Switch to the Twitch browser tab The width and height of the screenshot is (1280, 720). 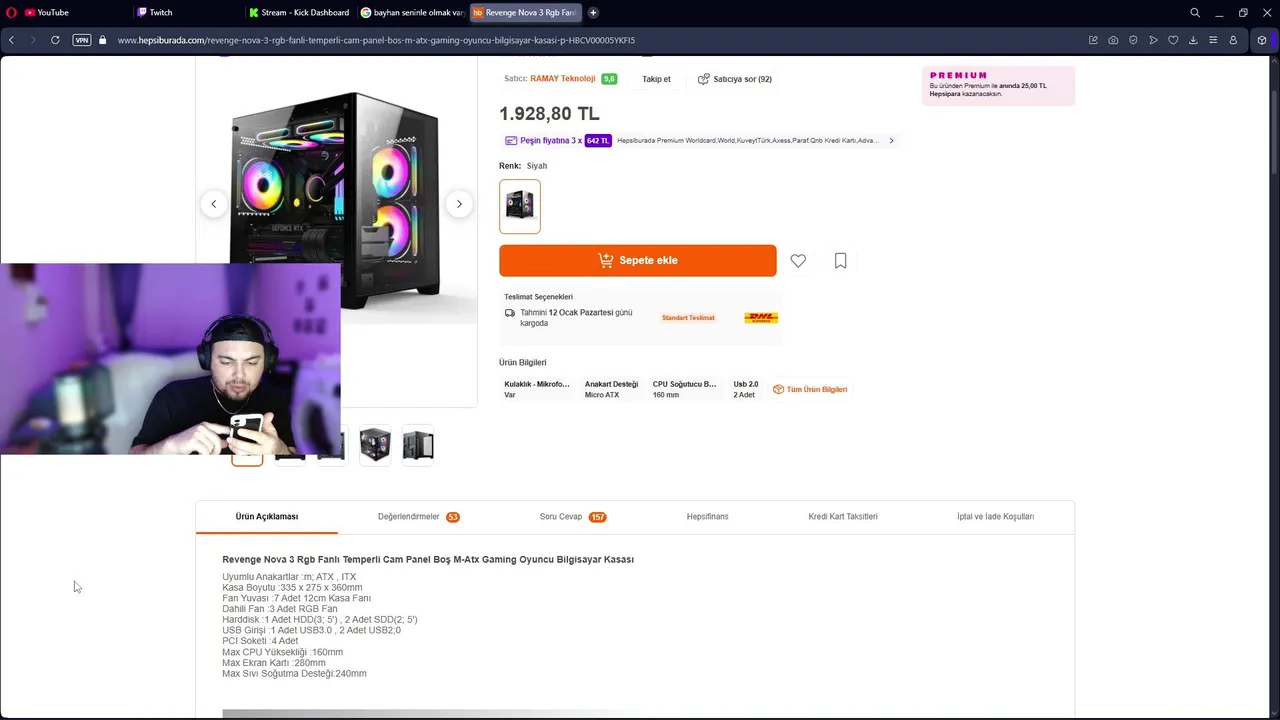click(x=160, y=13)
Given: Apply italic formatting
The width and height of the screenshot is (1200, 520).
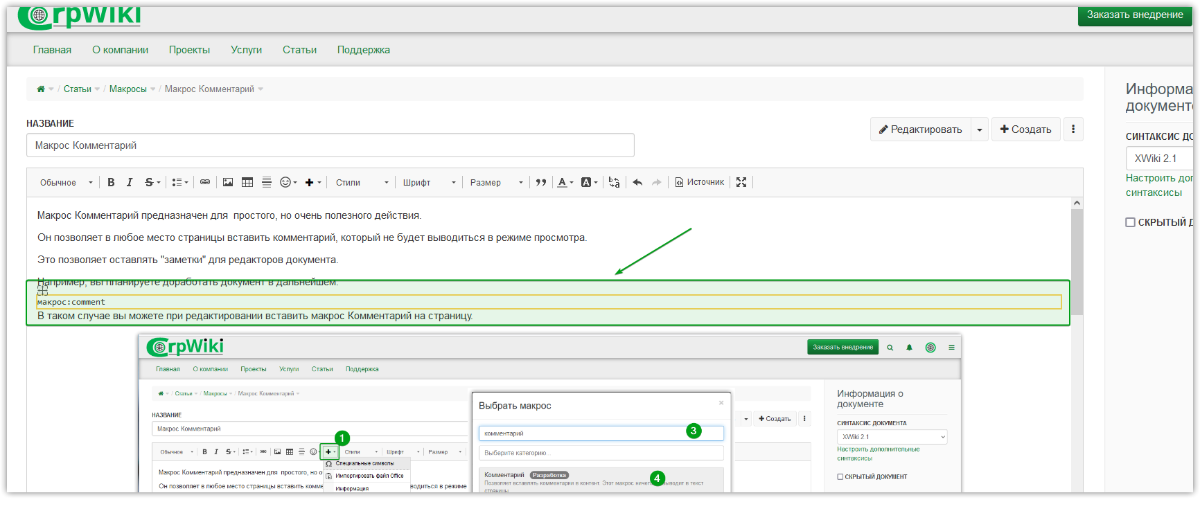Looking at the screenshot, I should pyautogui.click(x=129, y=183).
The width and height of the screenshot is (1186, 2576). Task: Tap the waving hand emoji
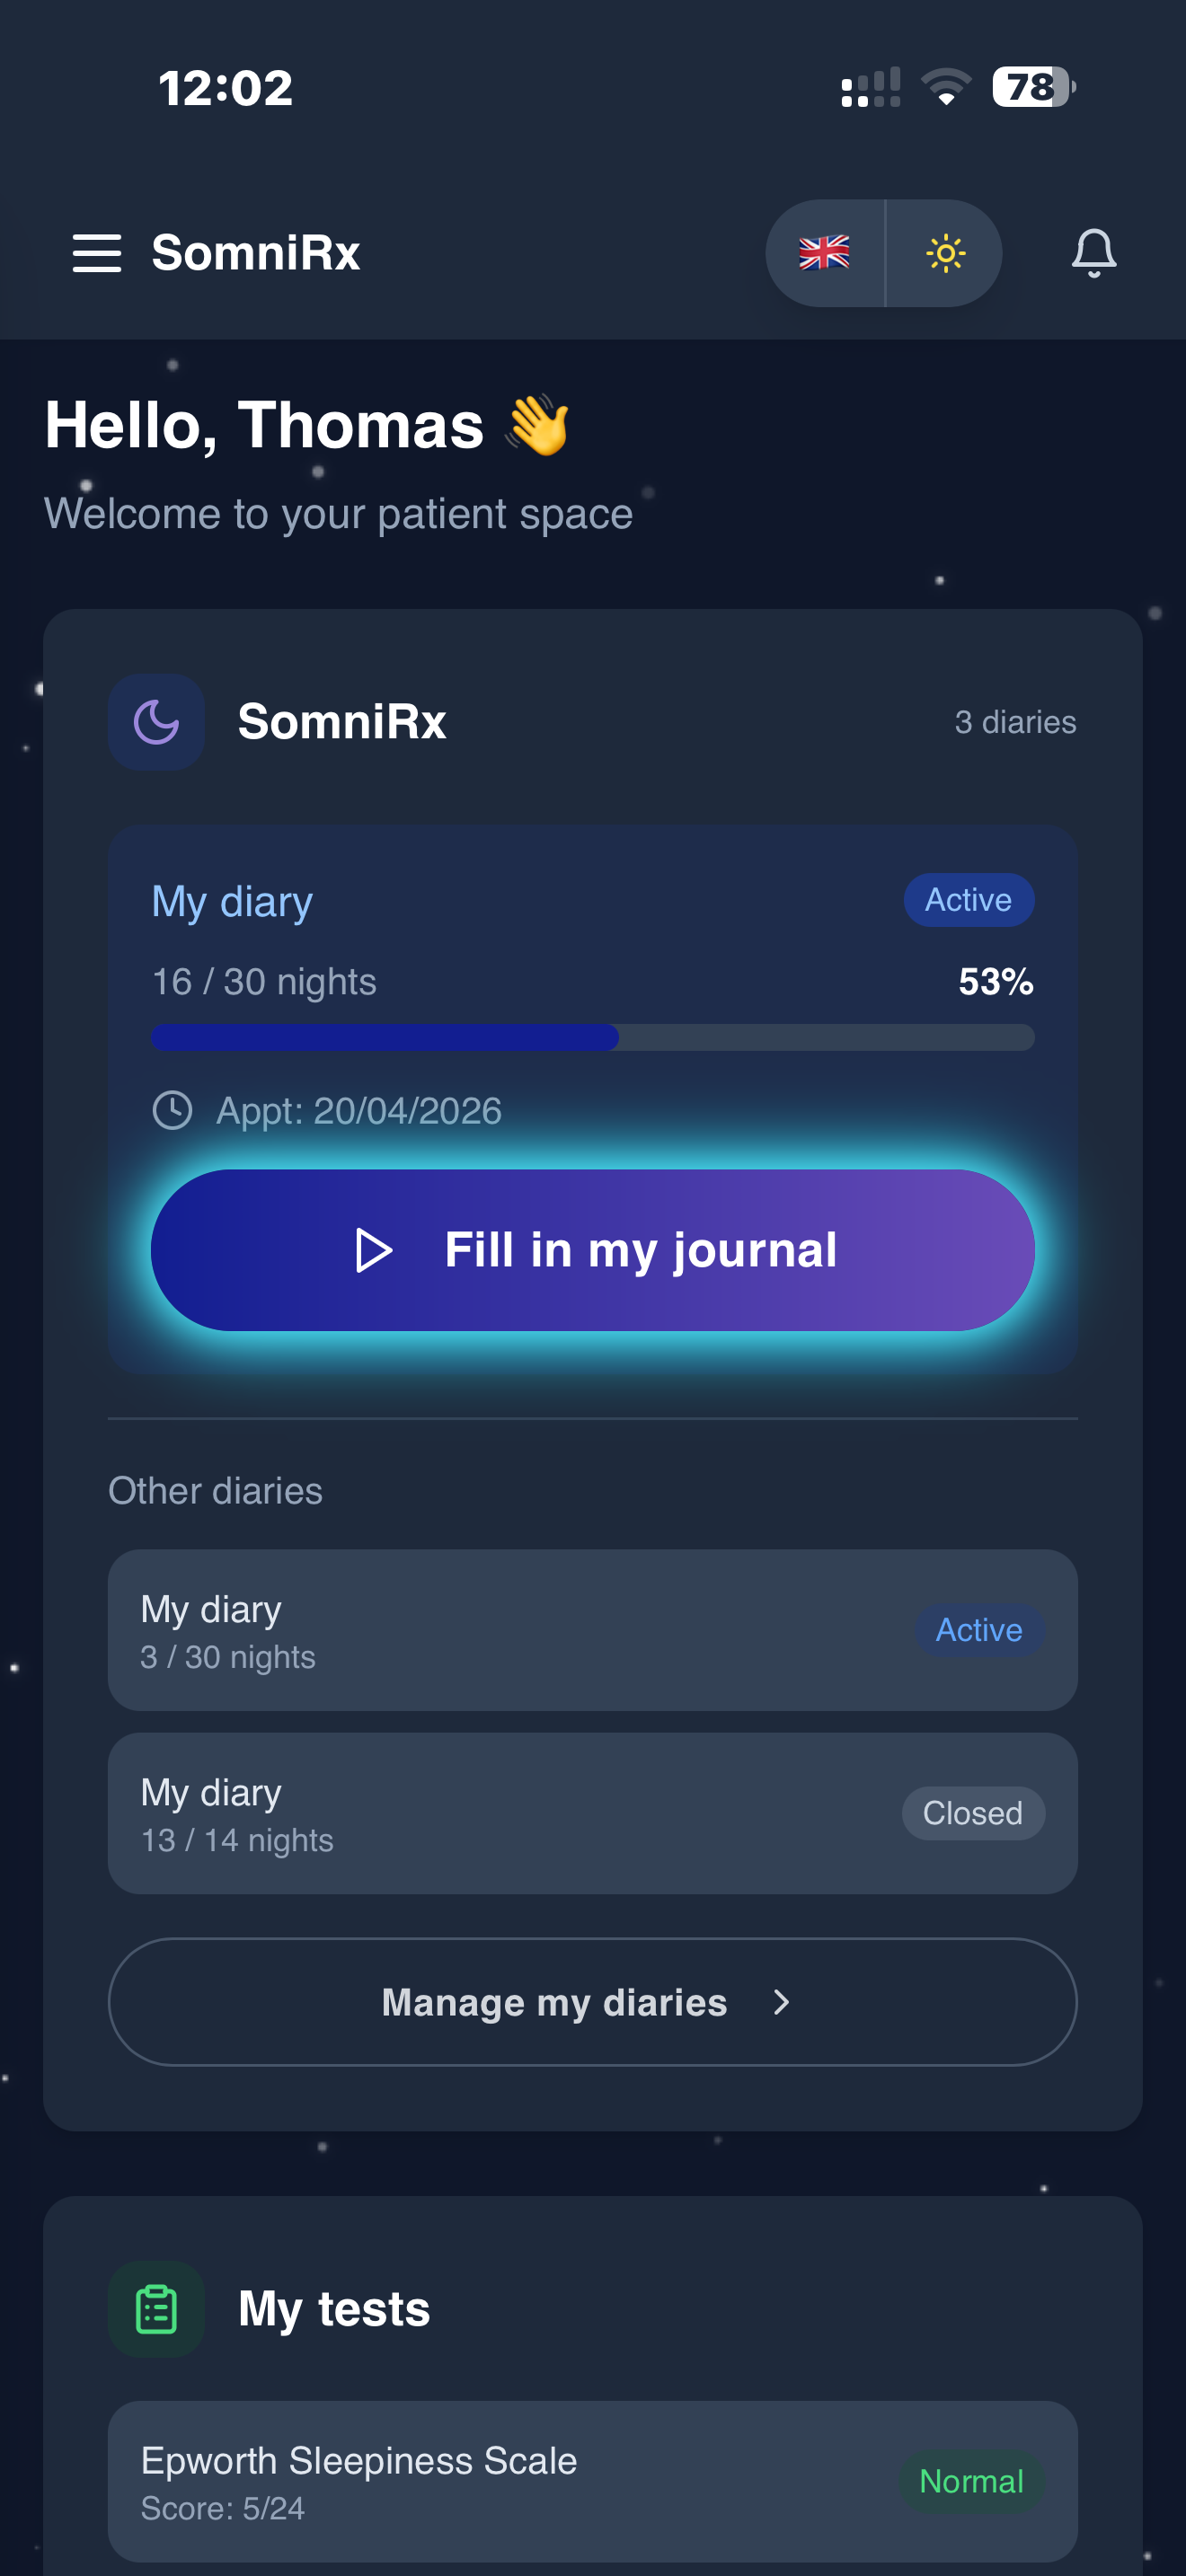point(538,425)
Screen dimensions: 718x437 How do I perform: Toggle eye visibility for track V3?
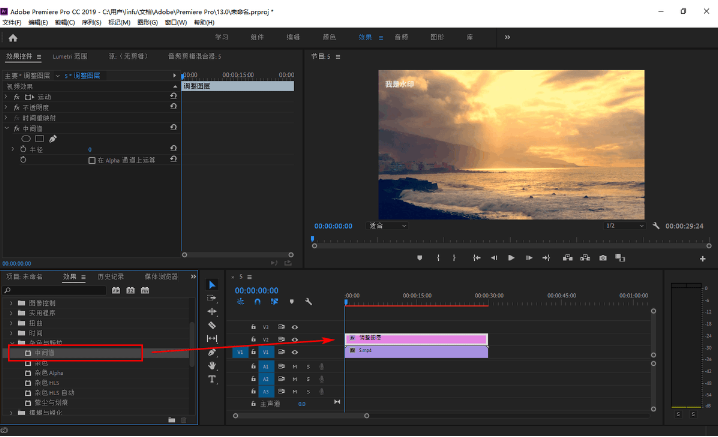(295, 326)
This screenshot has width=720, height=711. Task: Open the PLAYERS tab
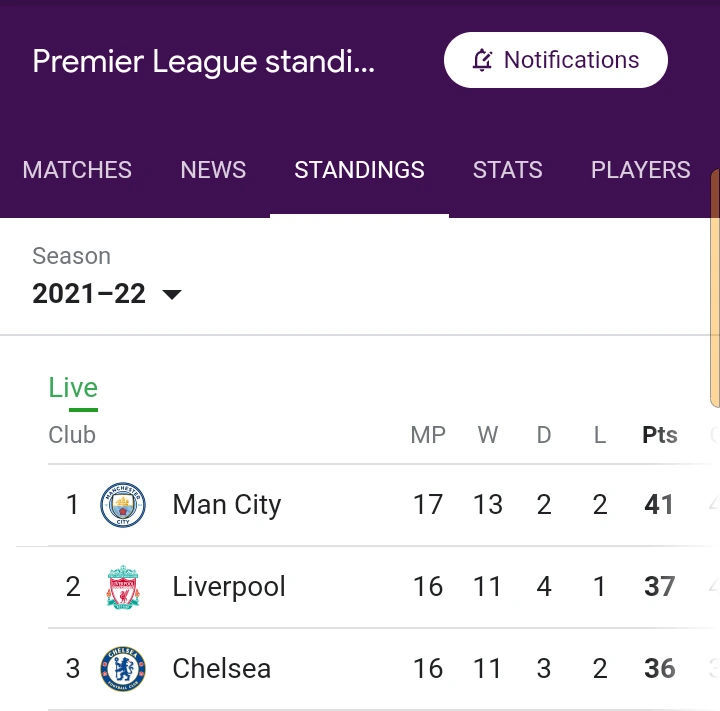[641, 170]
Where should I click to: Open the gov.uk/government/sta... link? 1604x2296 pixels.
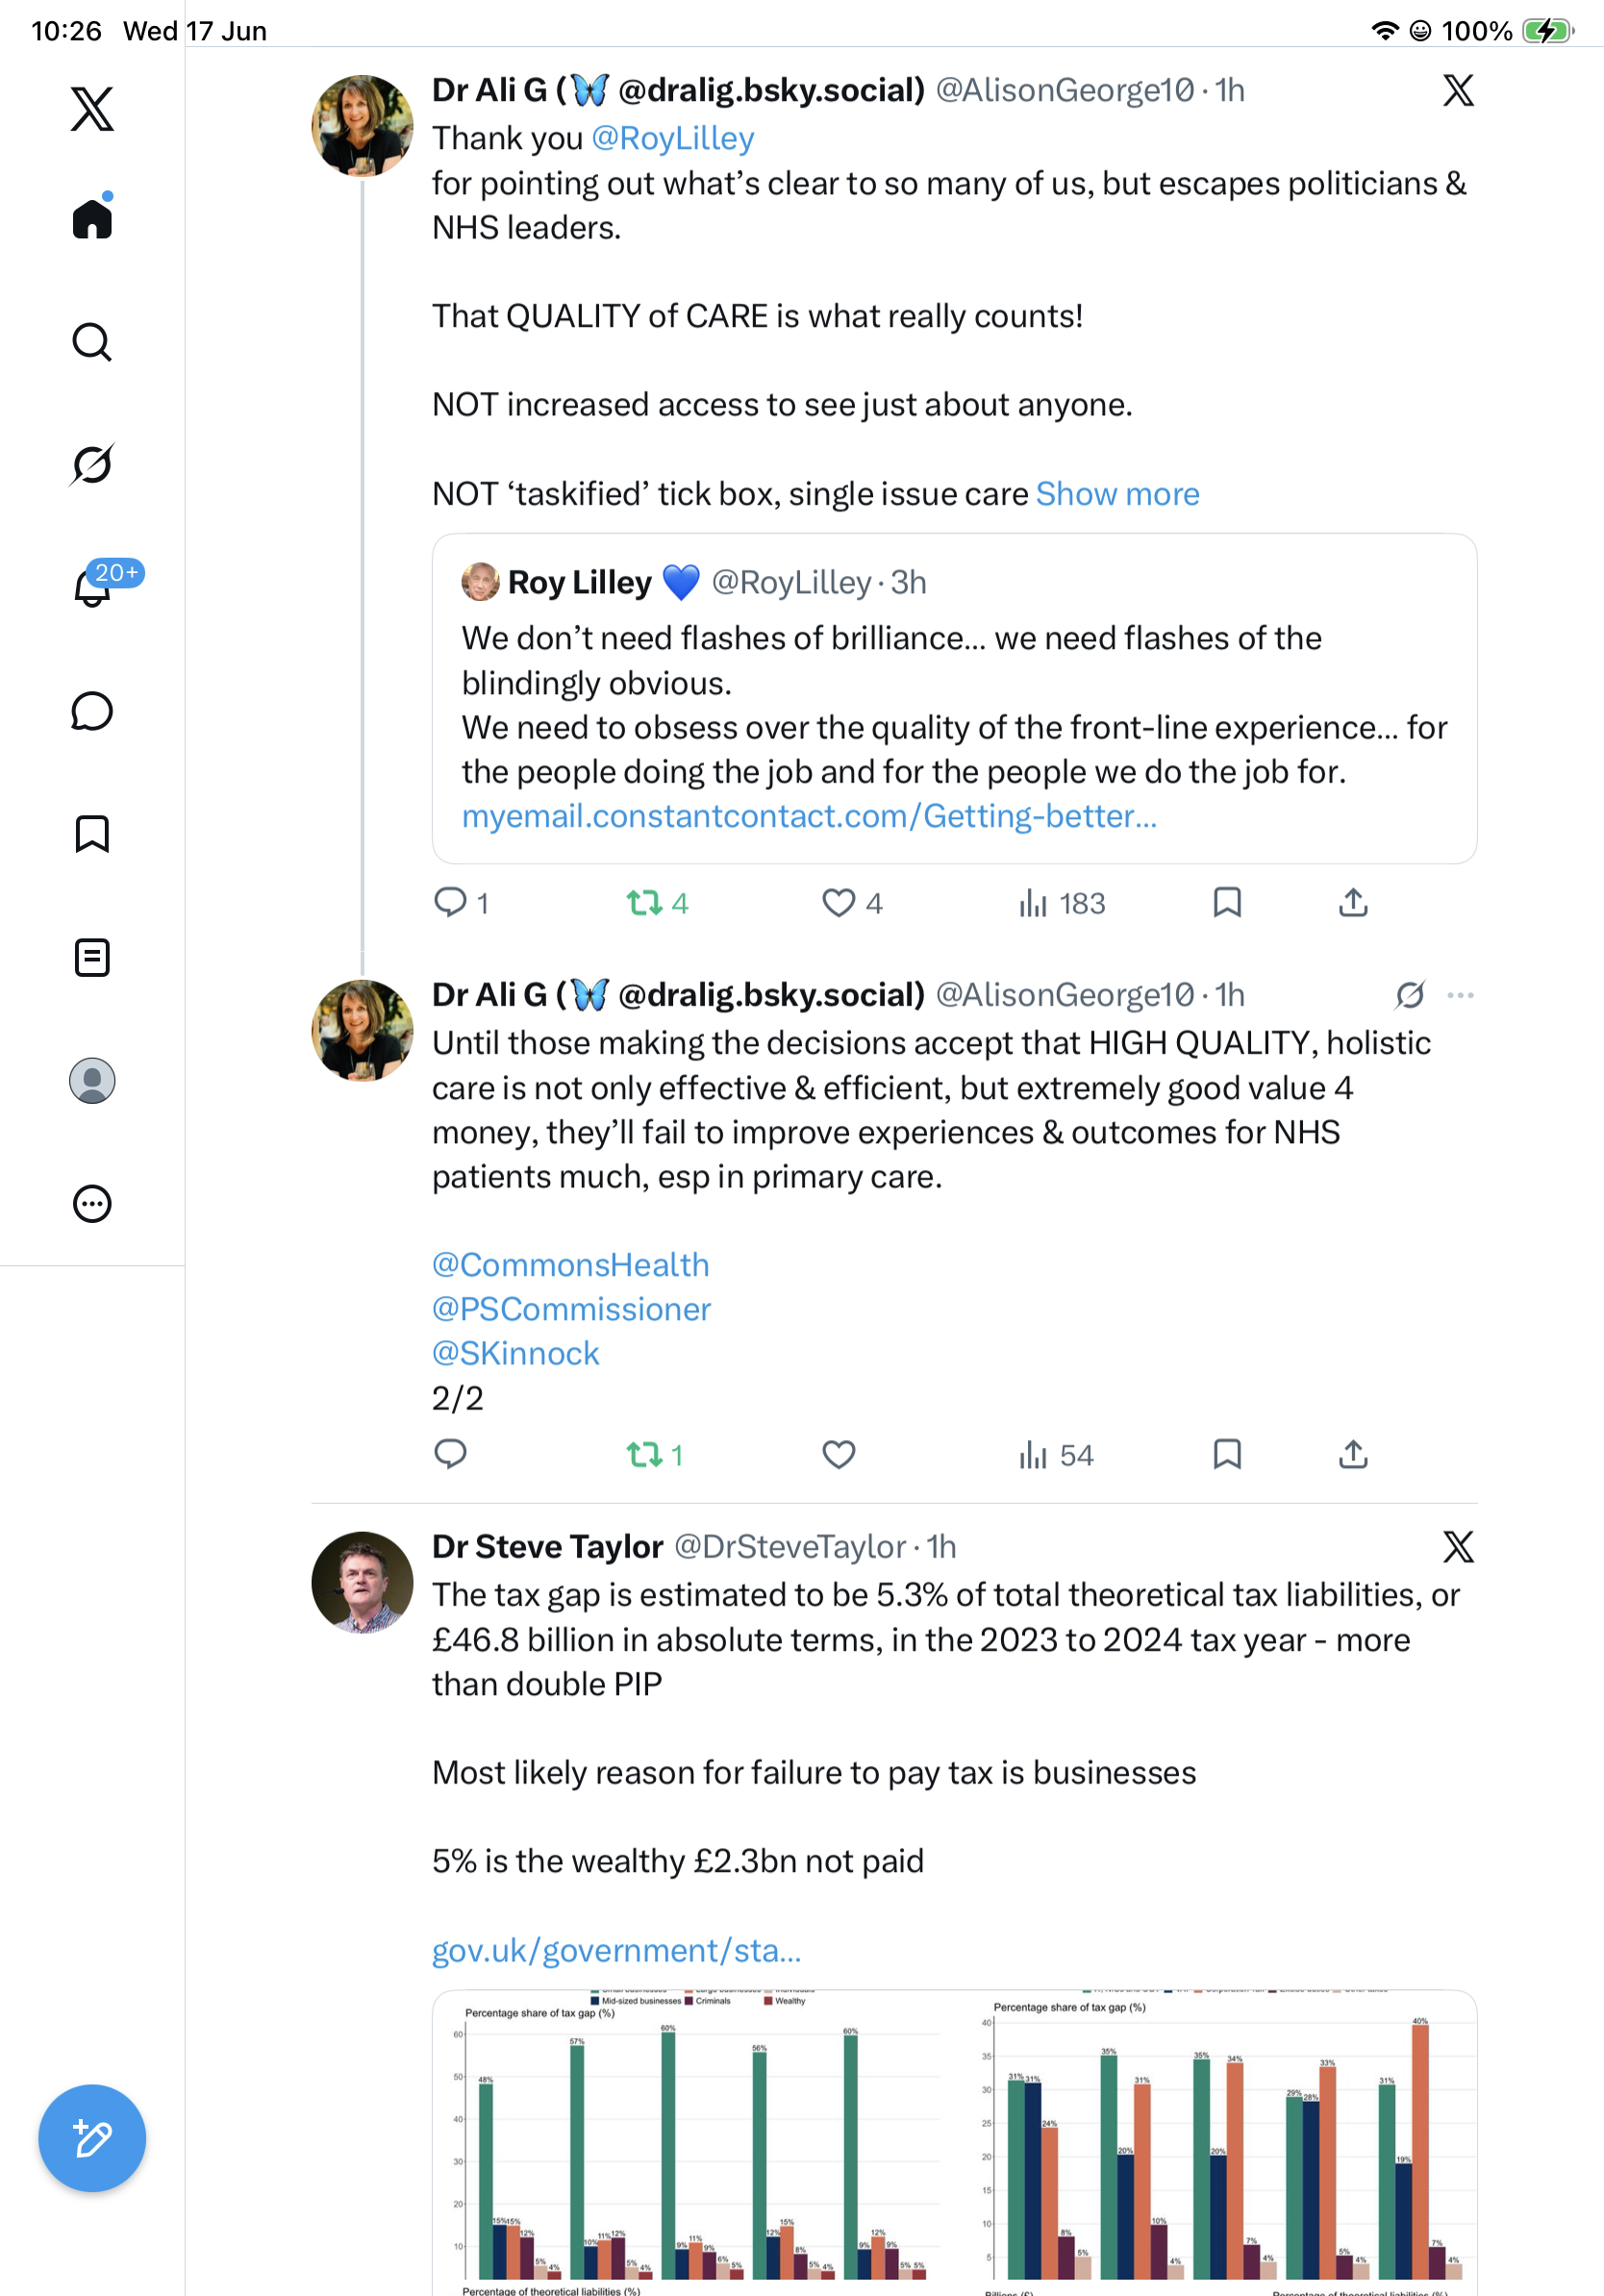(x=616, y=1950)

☆ ☆ ☆ ☆ ☆

All lines from the one containing "Where should I" to the end of the entries should appear in the output exactly as written, with no pictures.

Where should I click to: Open the gov.uk/government/sta... link? 1604x2296 pixels.
(x=616, y=1950)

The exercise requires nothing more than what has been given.